Air passenger flux out of Cameroon and Central African Republic (Fig. 5) shows that many travellers had African countries as their destination, including many that have not reported any B.1.620 genomes to date. This suggests that B.1.620 could be circulating more widely in Africa and its detection in Europe has mostly occurred in countries with recent active genomic surveillance programmes. Detections of B.1.620 in African states neighbouring Cameroon and Central African Republic (Equatorial Guinea, Gabon, DRC and lately the Republic of Congo), even at low sequencing levels, suggest that B.1.620 may be prevalent in central Africa.

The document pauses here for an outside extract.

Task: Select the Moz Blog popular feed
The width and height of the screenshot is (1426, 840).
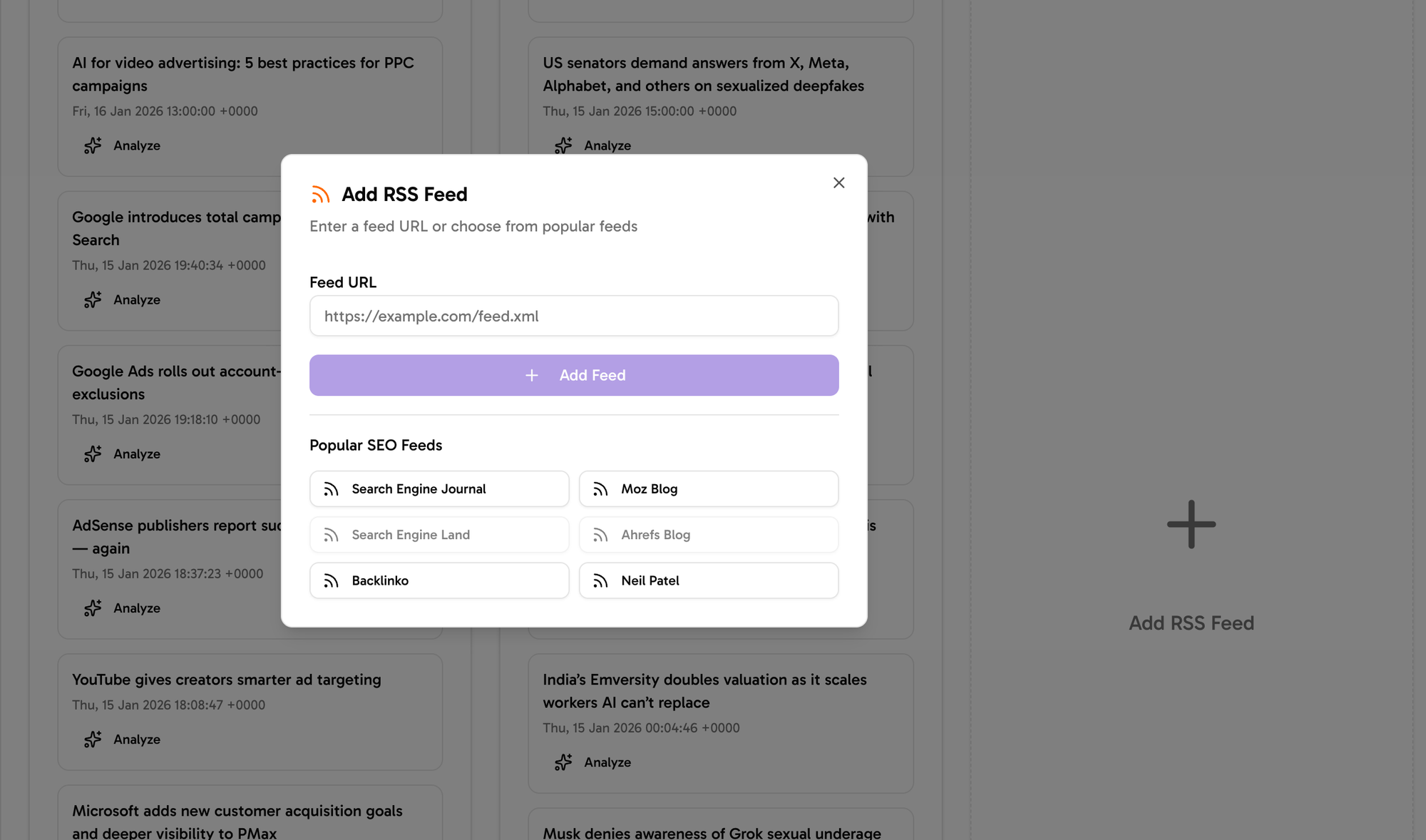Action: tap(708, 488)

We find this apparent rise to high frequency and rapid spread across large areas of Africa noteworthy in light of other findings reported here, namely that currently available B.1.620 genomes appeared suddenly in February 2021 (Fig. 3), are genetically homogeneous (Fig. 2), and to date have no clear close relatives (Fig. 1).
Destination countries are sorted by total passenger volume arriving from Cameroon and Central African Republic (CAR) combined, coloured by continent (Europe in light blue, North America in dark blue, Africa in green, and Asia in red) and limited to countries where at least 100 passengers have arrived from either Cameroon or CAR between December 2020 and April 2021. Note the nearly order of magnitude greater passenger flux out of Cameroon compared to the Central African Republic (CAR). Numbers above each country’s bar indicate the total number of genomes on GISAID from that country since January 1st 2021, according to GISAID’s 2021-07-02 metadata release. Bars outlined in black represent countries that have submitted at least one B.1.620 genome as of June 2021.